EXERCISE DIRECTIONS » A verbatim copy of the full data, with no pictures, is the expected answer.

★ ★ ★ ★ ★

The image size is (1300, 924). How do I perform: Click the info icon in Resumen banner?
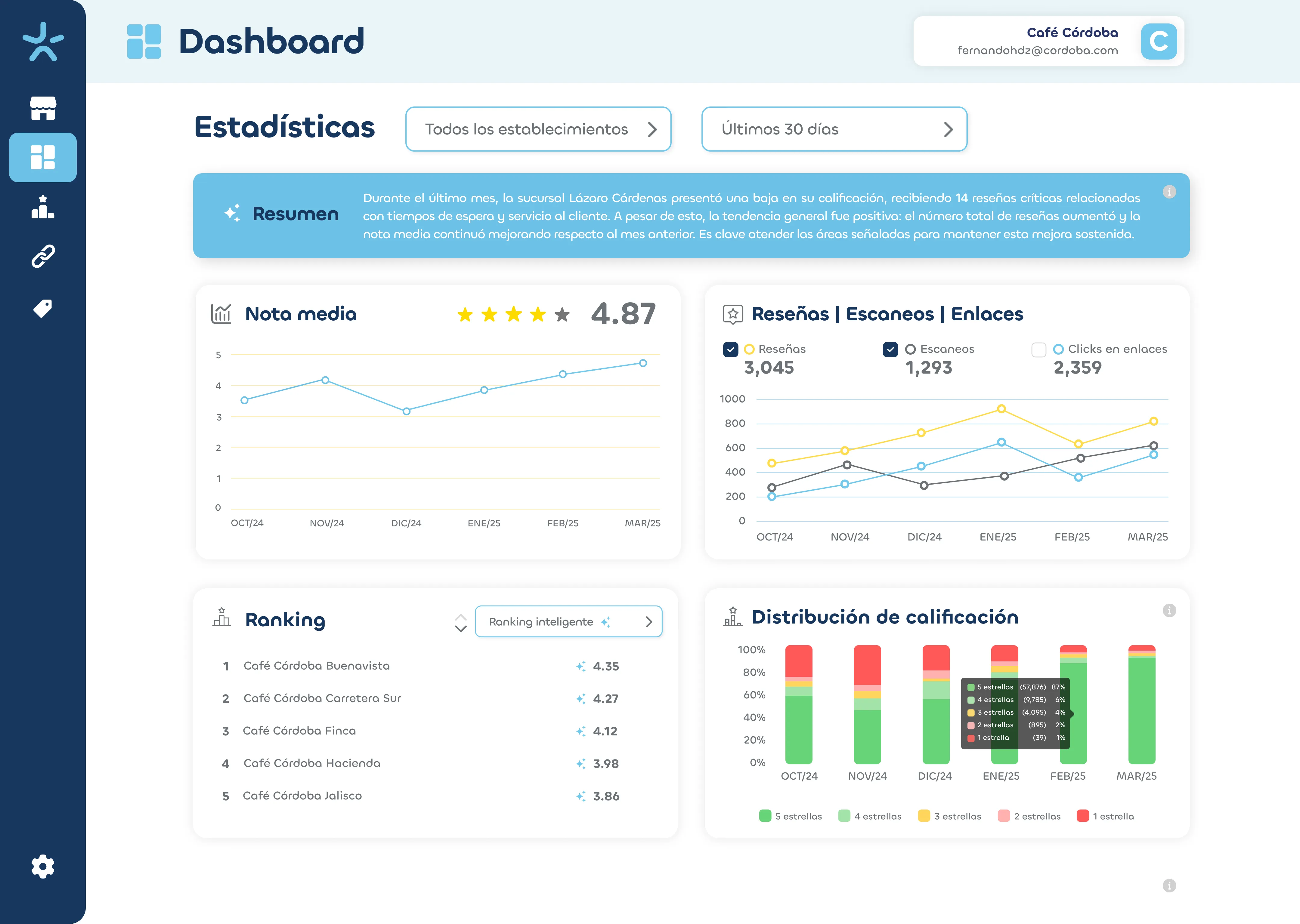tap(1169, 192)
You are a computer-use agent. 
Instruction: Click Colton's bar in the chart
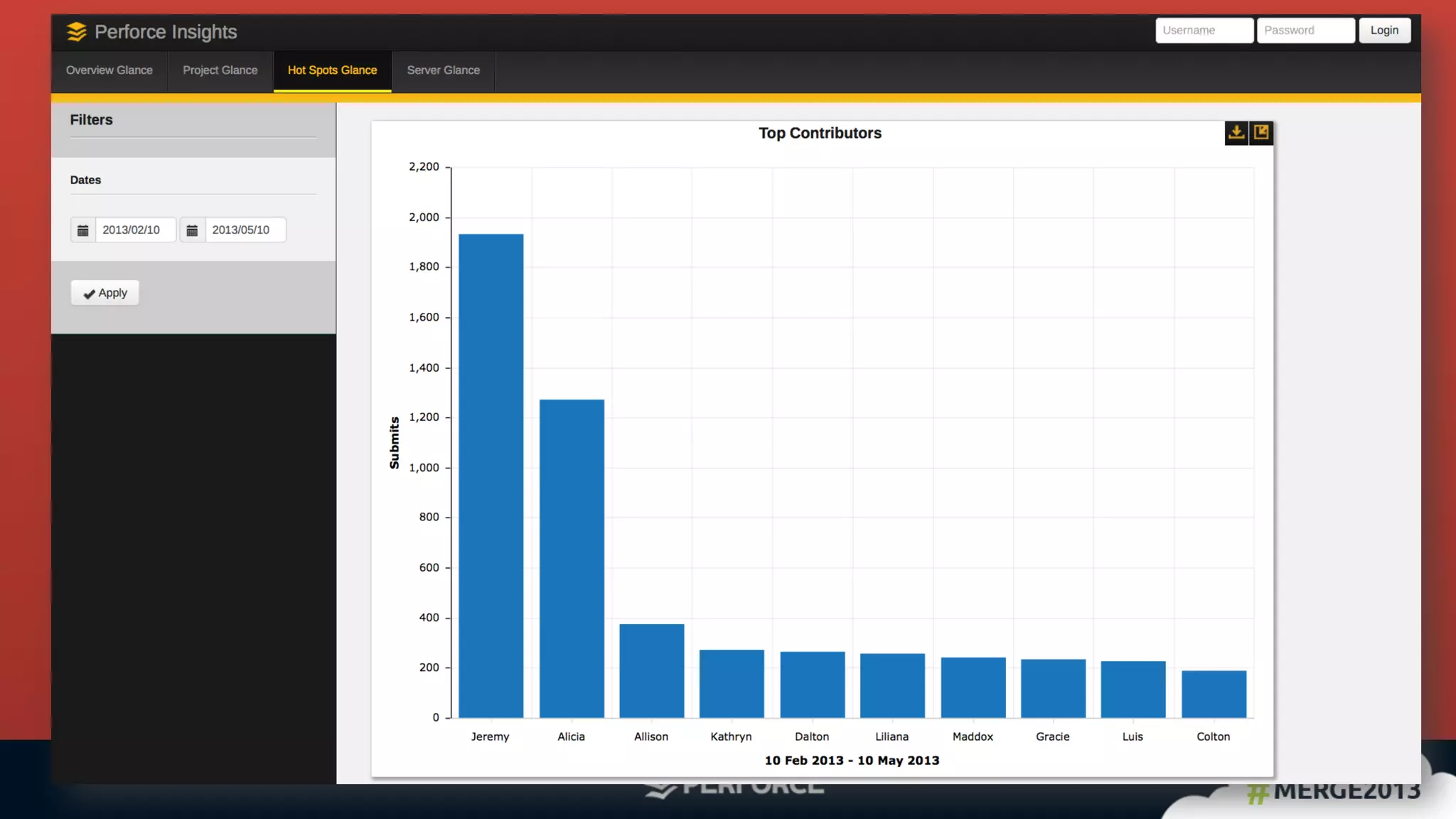[x=1214, y=694]
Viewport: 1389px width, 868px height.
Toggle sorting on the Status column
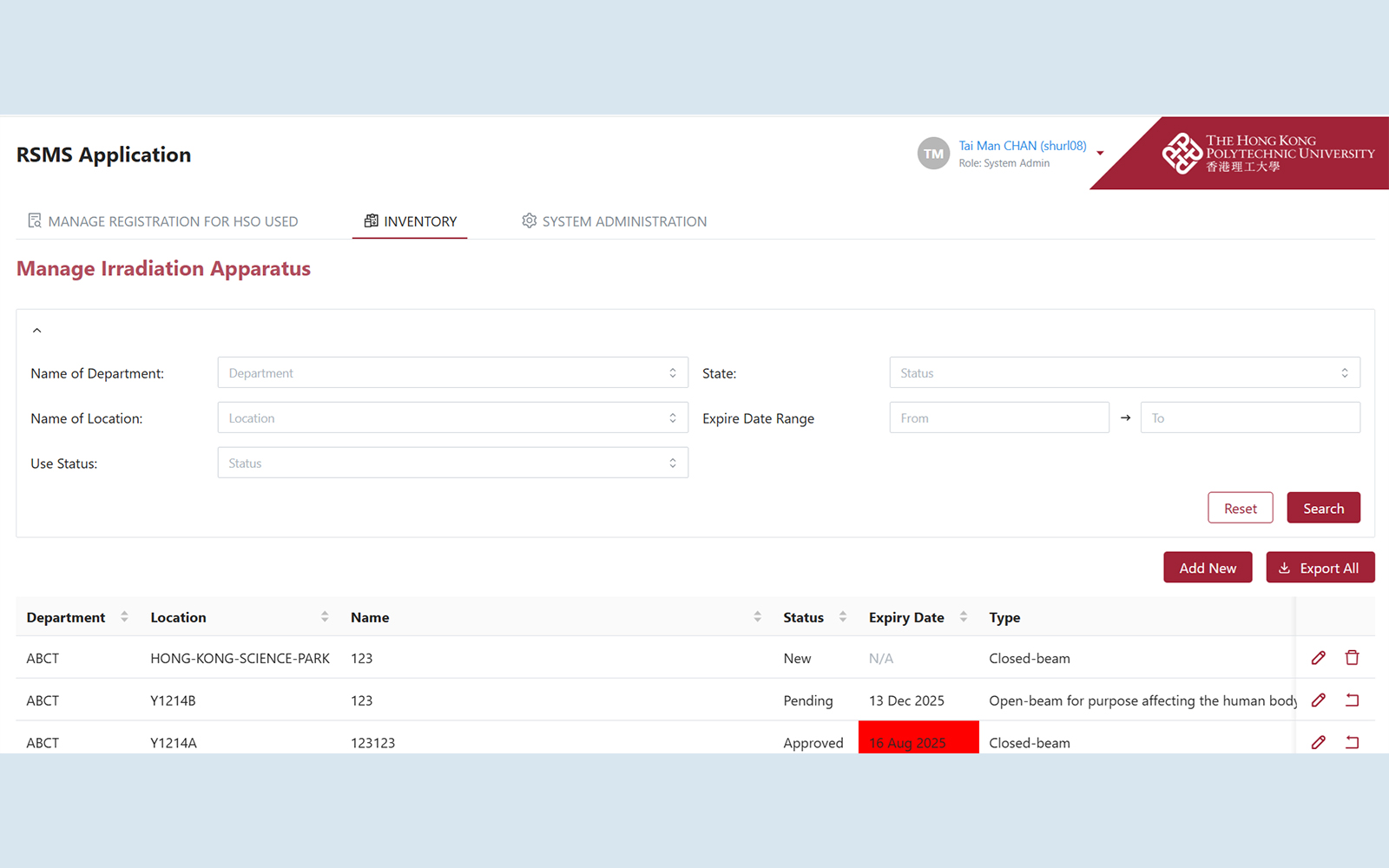tap(843, 616)
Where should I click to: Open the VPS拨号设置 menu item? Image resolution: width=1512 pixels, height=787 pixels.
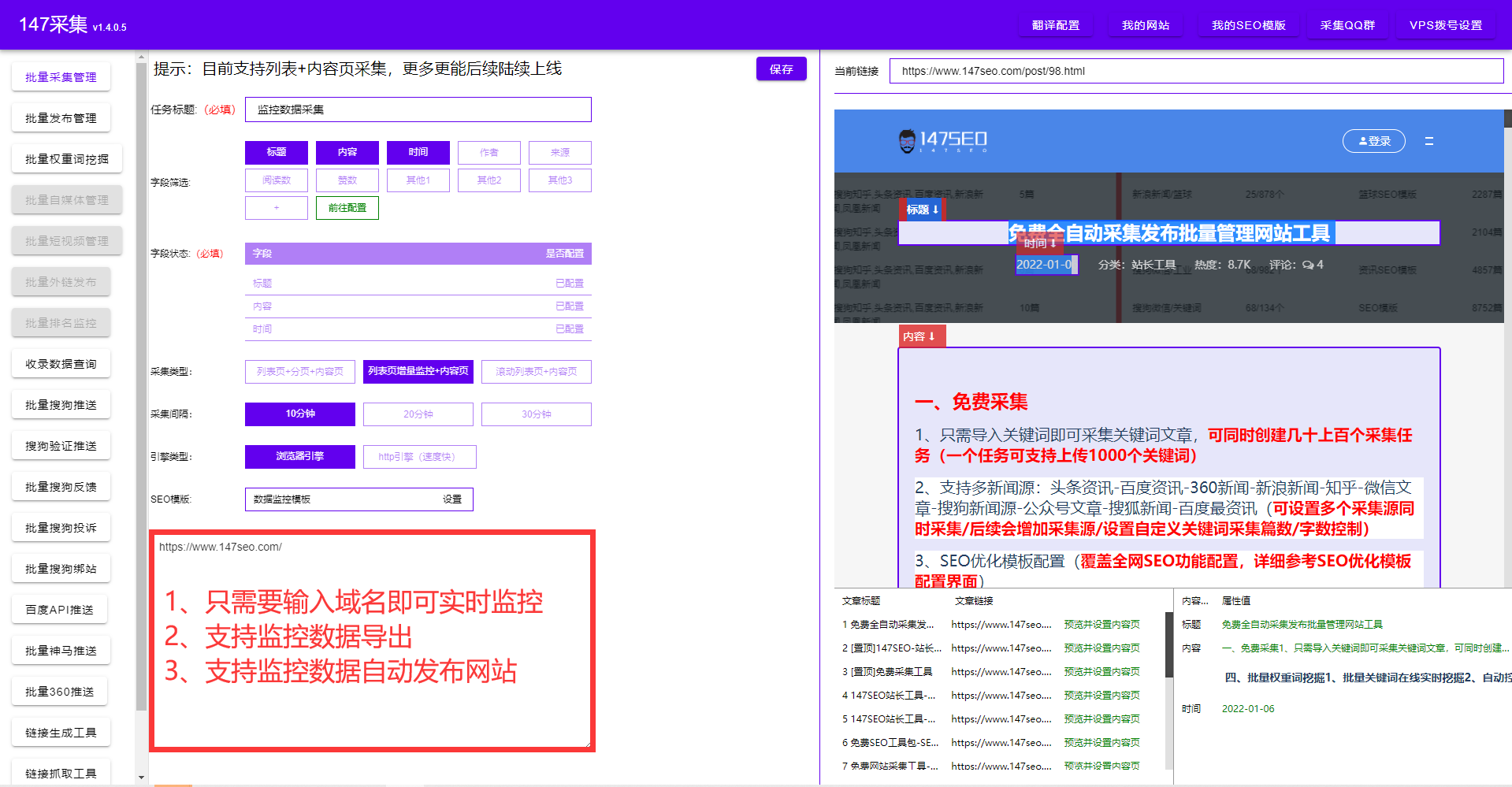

★ ★ ★ ★ ★

PROBLEM SOLUTION »
The image size is (1300, 924). How do I perform: Click the info icon in Resumen banner?
tap(1169, 192)
You are a computer-use agent. 
Instruction: Click Colton's bar in the chart
[x=1214, y=694]
Viewport: 1389px width, 868px height.
Toggle sorting on the Status column
tap(843, 616)
Where should I click to: Open the VPS拨号设置 menu item? Image resolution: width=1512 pixels, height=787 pixels.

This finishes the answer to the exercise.